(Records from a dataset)

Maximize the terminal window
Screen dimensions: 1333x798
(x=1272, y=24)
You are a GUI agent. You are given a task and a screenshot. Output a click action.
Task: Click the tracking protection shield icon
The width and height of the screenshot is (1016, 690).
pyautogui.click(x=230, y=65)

Your objective => Can you restate every record above word for word?

Final answer =>
Maximize the terminal window
Screen dimensions: 1333x798
(x=1272, y=24)
You are a GUI agent. You are given a task and a screenshot. Output a click action.
Task: Click the tracking protection shield icon
The width and height of the screenshot is (1016, 690).
pyautogui.click(x=230, y=65)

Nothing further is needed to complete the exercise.